The physics principles involved are:

• Electric Field of a Dipole: The fixed dipole creates a non-uniform electric field $\vec{E}$ at the location of the molecule.
• Induced Dipole Moment: The external field polarizes the molecule, inducing a dipole moment $\vec{p} = \alpha \vec{E}$.
• Force on a Dipole: A dipole in a non-uniform electric field experiences a net force given by $\vec{F} = (\vec{p} \cdot \nabla)\vec{E}$.

2. Electric Field of the Source Dipole

Consider the source dipole $\vec{p}_0$ placed at the origin, aligned along the $z$-axis (the axis of symmetry). The electric field on the axis at a distance $r$ is given by:

$$ \vec{E}(r) = \frac{2p_0}{4\pi\epsilon_0 r^3} \hat{r} $$

Let $k = \frac{1}{4\pi\epsilon_0}$. Then,

$$ \vec{E}(r) = \frac{2k p_0}{r^3} \hat{r} $$

3. Induced Dipole Moment

The molecule is polarized by this local field.

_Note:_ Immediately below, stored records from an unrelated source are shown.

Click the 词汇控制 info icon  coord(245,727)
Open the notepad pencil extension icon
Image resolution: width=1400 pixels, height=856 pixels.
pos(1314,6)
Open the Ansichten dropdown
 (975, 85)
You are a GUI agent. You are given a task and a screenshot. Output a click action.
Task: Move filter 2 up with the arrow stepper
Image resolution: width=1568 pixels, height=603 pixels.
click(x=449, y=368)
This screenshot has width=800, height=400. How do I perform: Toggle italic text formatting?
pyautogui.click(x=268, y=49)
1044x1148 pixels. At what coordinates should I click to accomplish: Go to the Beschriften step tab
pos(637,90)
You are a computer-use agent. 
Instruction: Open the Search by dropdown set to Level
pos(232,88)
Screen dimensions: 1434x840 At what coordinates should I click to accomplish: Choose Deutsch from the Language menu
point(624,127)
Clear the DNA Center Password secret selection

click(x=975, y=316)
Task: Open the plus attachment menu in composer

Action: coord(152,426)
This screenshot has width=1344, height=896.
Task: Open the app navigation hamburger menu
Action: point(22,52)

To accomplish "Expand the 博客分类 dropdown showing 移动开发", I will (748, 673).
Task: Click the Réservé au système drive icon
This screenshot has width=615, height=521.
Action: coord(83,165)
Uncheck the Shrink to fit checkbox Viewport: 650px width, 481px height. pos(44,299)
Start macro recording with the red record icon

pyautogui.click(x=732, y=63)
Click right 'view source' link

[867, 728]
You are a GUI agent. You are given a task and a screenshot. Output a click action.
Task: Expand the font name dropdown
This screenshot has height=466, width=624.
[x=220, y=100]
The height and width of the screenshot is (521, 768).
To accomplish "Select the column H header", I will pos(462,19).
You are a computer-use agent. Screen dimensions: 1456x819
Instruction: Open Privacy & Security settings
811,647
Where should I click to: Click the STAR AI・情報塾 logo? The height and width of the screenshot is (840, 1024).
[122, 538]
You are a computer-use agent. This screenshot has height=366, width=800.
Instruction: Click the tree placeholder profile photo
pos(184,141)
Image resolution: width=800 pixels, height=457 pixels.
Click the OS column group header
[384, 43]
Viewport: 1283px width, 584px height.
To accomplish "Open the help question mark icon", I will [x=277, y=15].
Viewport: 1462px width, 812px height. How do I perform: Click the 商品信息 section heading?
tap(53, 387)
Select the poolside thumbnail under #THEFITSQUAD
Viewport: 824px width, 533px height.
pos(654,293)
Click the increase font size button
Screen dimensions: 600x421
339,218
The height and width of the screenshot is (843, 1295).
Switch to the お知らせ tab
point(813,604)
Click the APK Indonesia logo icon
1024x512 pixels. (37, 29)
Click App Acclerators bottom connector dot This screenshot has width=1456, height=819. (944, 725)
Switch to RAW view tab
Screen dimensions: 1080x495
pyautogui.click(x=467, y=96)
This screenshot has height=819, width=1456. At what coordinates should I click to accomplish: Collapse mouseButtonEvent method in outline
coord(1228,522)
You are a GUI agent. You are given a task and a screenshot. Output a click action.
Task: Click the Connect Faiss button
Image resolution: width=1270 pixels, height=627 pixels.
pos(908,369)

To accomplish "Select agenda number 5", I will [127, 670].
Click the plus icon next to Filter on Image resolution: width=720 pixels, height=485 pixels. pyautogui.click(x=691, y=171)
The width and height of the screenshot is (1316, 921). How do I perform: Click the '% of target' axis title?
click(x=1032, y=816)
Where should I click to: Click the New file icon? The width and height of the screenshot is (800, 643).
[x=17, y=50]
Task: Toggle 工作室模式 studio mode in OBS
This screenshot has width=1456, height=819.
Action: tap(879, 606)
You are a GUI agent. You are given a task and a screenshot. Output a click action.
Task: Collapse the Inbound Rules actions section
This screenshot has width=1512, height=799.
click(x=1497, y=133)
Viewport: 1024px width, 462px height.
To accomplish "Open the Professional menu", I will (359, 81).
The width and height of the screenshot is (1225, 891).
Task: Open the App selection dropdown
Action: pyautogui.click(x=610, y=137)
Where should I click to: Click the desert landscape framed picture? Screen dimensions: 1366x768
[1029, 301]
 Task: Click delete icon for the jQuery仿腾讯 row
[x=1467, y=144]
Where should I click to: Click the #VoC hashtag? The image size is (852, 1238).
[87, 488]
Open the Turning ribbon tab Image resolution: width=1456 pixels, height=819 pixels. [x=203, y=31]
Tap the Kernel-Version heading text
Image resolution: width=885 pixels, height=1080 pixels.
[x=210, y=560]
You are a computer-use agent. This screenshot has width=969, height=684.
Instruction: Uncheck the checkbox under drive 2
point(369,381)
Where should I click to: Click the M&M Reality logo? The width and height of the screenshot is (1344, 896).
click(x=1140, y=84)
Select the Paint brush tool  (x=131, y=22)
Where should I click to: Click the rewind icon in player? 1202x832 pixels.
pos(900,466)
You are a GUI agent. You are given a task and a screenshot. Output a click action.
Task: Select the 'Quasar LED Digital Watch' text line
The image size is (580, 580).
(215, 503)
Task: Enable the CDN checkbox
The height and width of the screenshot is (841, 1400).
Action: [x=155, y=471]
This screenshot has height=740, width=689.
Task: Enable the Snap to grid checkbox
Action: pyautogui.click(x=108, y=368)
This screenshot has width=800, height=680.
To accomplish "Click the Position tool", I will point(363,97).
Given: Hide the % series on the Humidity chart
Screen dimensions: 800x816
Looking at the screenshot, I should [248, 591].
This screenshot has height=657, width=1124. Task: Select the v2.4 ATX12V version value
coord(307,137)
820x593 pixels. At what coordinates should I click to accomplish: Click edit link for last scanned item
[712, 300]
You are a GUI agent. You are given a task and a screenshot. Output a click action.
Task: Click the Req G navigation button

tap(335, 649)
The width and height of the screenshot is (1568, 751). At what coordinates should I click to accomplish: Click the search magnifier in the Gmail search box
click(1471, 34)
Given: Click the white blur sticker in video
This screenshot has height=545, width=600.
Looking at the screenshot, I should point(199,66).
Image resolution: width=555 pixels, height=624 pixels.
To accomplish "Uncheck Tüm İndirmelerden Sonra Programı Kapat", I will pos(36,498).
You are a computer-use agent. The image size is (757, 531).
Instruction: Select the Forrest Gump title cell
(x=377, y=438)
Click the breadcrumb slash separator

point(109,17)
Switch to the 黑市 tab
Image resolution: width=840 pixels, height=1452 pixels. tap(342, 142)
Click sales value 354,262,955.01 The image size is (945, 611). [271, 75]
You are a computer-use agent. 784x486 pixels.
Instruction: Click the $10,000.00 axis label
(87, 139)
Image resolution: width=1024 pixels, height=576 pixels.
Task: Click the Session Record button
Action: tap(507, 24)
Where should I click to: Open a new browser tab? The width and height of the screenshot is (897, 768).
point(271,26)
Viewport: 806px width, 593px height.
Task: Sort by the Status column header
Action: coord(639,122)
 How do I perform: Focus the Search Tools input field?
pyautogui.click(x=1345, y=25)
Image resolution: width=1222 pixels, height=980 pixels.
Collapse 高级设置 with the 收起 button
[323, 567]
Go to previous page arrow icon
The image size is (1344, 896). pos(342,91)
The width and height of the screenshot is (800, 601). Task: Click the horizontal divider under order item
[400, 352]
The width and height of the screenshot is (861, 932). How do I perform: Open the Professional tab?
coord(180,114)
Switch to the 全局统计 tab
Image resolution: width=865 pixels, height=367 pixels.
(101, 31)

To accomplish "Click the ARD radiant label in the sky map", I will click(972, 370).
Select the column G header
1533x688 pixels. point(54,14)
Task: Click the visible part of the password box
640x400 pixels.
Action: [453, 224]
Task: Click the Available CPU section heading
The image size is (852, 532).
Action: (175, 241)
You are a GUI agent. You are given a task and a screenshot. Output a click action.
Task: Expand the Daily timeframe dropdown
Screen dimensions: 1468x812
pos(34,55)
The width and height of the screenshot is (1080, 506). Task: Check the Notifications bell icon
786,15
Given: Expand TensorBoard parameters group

Since $\alpha$ is positive, the induced dipole moment $\vec{p}$ is parallel to $\vec{E}$:

$$ \vec{p} = \alpha \vec{E} = \alpha \left( \frac{2k p_0}{r^3} \right) \hat{r} $$

4. Calculation of the Force

The force on the induced dipole is the gradient of its potential energy, or more directly:

$$ \vec{F} = (\vec{p} \cdot \nabla) \vec{E} $$

Since the setup is one-dimensional (radial), this simplifies to:

$$ F_r = p \frac{dE}{dr} $$

Substituting the expressions for $p$ and $E$:

$$ F_r = \left( \frac{2\alpha k p_0}{r^3} \right) \cdot \frac{d}{dr} \left( \frac{2k p_0}{r^3} \right) $$

Differentiating $E$ with respect to $r$:

$$ \frac{dE}{dr} = 2k p_0 \frac{d}{dr}(r^{-3}) = 2k p_0 (-3 r^{-4}) = -\frac{6k p_0}{r^4} $$

Now, calculating the force:

$$ F_r = \left( \frac{2\alpha k p_0}{r^3} \right) \left( -\frac{6k p_0}{r^4} \right) $$ $$ F_r = – \frac{12 \alpha k^2 p_0^2}{r^7} $$

The negative sign indicates that the force is attractive.

5. Final Result

Substituting $k = \frac{1}{4\pi\epsilon_0}$ back into the expression:

$$ |F| = 12 \alpha p_0^2 \left( \frac{1}{4\pi\epsilon_0} \right)^2 \frac{1}{r^7} $$ $$ |F| = \frac{12 \alpha p_0^2}{16 \pi^2 \epsilon_0^2 r^7} $$